Okay, I didn’t think I was going to do another post on the podcast, but oh my goodness is Patty Presba one of the dumbest criminals I can recall encountering in true crime.
I’m referring to the woman at the center of a plot to kill her husband, Ron Presba, as presented by Dateline NBC’s latest podcast series, The Seduction. Narrated by Keith Morrison (who else?), the podcast follows the events of how how Patty groomed Jaime Ramos, a younger man, into conspiring with her to kill Ron.
I already went over how Patty was moronic for talking to the police, thinking she could talk her way to being cleared of wrongdoing, but she somehow takes it to another level in the most recent episode (they release every Tuesday), “Prelude to a Double Cross.”
In this episode, we learn that Patty concocted a fake kidnapping scenario with Jaime — and she even roped her daughter into calling the police to report her missing, although I suppose it’s feasible she wasn’t brought into the plan, and really believed her mother to be missing — after already previously setting the seeds in her interview with the police. She told the police that Jaime would come back to town and kill her.
Forget for a moment that by concocting this plan she later conveys to the police (again, being stupid to do that!), it upends her previous explanations for Ron’s murder (that you were in the house at the time of his death to clean up poop; that it was the Mexican Mafia; and that you were the intended target, not Ron), on the face of it, it still doesn’t make any sense as a timeline of events.
As I understand the explanation she put forth to police, Patty said:
- She was asleep on her bed when someone wearing coveralls and a “creepy nylon stocking mask” grabbed her.
- She was taken to the floor and dragged throughout the house while the assailant is throwing things.
- She was somehow shutting doors and he was kicking doors down.
- She was able to break free, but the assailant chased after her.
- The assailant dragged her into the kitchen after grabbing her a second time.

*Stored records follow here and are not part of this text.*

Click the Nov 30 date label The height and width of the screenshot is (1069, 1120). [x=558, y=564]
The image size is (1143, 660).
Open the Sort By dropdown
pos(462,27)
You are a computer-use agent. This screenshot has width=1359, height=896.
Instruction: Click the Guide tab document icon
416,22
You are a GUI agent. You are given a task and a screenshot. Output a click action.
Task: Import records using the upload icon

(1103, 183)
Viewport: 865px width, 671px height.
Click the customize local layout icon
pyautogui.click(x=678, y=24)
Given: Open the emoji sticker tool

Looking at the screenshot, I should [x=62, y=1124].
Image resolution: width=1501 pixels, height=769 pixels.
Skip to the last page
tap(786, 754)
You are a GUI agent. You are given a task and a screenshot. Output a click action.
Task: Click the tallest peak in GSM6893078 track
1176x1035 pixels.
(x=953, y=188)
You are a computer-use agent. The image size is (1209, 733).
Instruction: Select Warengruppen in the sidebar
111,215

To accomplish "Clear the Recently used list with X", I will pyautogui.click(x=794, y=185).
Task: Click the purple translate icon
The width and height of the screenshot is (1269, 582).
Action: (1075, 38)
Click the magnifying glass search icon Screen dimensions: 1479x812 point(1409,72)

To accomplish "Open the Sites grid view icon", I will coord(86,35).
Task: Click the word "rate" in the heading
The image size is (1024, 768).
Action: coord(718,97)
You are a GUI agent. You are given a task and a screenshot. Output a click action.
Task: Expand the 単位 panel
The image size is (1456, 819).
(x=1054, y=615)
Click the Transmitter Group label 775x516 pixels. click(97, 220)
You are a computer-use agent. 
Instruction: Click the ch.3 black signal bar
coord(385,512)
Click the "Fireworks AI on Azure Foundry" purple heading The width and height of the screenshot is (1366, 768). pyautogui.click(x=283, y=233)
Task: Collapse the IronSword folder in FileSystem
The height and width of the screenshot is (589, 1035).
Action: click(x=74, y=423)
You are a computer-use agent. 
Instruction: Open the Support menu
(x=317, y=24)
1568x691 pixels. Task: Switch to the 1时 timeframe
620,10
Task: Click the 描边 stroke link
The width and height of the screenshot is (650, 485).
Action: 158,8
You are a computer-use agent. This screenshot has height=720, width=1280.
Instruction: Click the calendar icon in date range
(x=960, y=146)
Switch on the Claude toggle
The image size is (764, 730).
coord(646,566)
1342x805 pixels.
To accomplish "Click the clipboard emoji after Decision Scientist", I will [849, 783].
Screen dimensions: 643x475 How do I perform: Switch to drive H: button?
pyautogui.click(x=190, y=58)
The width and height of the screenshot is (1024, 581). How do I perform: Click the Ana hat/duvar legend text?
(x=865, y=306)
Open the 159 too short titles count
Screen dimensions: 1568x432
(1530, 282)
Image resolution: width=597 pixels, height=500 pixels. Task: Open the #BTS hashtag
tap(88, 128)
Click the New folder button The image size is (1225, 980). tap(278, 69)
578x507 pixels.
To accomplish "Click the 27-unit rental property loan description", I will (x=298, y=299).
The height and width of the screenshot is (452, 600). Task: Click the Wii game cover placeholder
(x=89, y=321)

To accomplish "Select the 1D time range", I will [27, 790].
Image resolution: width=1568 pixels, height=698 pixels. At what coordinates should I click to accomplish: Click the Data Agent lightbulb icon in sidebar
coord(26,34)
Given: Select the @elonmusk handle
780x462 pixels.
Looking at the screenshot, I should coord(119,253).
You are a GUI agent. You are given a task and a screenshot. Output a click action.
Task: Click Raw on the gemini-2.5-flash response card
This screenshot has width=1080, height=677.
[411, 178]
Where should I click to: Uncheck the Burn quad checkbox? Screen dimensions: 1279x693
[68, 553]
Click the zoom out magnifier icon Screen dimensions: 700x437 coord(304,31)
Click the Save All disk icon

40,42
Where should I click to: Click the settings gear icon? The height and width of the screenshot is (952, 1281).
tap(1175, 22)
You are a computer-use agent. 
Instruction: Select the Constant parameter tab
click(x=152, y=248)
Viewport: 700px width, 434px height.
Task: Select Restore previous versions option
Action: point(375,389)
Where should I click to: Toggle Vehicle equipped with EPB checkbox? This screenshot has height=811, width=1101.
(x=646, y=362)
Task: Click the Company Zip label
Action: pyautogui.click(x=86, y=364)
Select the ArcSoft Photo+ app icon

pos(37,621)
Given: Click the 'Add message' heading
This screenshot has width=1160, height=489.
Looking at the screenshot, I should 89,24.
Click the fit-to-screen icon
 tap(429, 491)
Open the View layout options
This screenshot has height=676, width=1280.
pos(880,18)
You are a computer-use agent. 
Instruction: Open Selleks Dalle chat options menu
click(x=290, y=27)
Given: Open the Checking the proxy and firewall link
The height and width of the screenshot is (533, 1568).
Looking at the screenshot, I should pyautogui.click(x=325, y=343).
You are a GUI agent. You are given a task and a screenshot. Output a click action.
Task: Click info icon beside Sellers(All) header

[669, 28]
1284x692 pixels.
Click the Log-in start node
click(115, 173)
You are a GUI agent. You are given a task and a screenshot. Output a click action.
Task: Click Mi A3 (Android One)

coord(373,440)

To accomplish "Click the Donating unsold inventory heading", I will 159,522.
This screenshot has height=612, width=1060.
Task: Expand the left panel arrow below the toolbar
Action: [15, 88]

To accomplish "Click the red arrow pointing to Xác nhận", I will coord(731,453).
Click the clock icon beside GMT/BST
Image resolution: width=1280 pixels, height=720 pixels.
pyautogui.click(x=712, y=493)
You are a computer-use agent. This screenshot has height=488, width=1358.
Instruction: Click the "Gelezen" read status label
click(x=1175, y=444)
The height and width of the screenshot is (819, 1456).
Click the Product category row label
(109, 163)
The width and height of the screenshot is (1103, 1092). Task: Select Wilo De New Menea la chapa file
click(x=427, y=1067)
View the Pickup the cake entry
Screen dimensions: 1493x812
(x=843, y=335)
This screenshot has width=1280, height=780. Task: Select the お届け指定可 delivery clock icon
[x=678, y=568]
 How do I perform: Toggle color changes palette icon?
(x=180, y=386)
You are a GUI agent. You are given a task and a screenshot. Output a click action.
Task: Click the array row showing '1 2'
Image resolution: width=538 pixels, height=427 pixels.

- That is when Patty realized it was Jaime. [I guess his stocking slipped off? Or some other sign gave it away?]
- Jaime then confessed to being the one who killed Ron by hitting him in the back of the head … as Ron held a puppy? [What is up with the puppy details?!]
- Jaime then tried to stab Patty with a big kitchen knife, and sliced her arm.
- She fled to her bedroom, grabbed her revolver, locked herself in the bathroom, and after he broke in, that is when Patty shot Jaime three times with a .44 Magnum.
- Patty then ran outside and down the driveway.
- Jaime somehow was still able to function, get outside, and was able to catch up to Patty.
- He dragged Patty into his car and told her to start driving, and they drove across the Nevada desert.
- They stopped at three different service stations.
- Police asked her why she never made a run for it while at any of these stops, and she said she was too afraid.
The best part about this whole wild scenario? Apparently, Jaime, who has been shot three times, is likely near death, and is also still controlling Patty, but also, one would assume, in a hurry to get away in the car, had time to craft a clearly fake and ridiculous ransom note using letters cut out of magazines. If real criminals do that, I will eat the fake ransom note. That is largely movie fiction (and is the inspiration for what they did). I mean, I guess, if you believed Patty’s entire scenario, Jaime could have brought the note with him and had the presence of mind to leave it at the house.
But still, this whole scenario is absurdity baked into stupidity, and again, she’s a moron for laying it out to that police, and for thinking it would work.
We later here Jaime’s version of how this all played out: That it was Patty’s idea, and he went along with it, still caught in her web of deception. There were two parts of the plan he was not privy, too, however: a.) that Patty would shoot him; and b.) that he would be taking the entire fall for Ron’s murder.
Unfortunately for Patty’s plan, Jaime survived the three gunshots, somehow. Now, even if he had died, I still don’t think the police would have bought her story as this heroic woman who was able to defend herself against her husband’s murderer and would-be kidnapper. She was already caught lying multiple times to the police. They were already suspicious of her. And again, the entire scenario she presented to them was so clearly fake. They even laughed at the ridiculousness of the ransom note!
You know what the lesson from Patty’s idiocy? Don’t kill your husband. At least not without a good follow-up plan (I kid, I kid).
Which brings us back to the primary question that remains unanswered: Who killed Ron?
I don’t believe Patty that Jaime did it.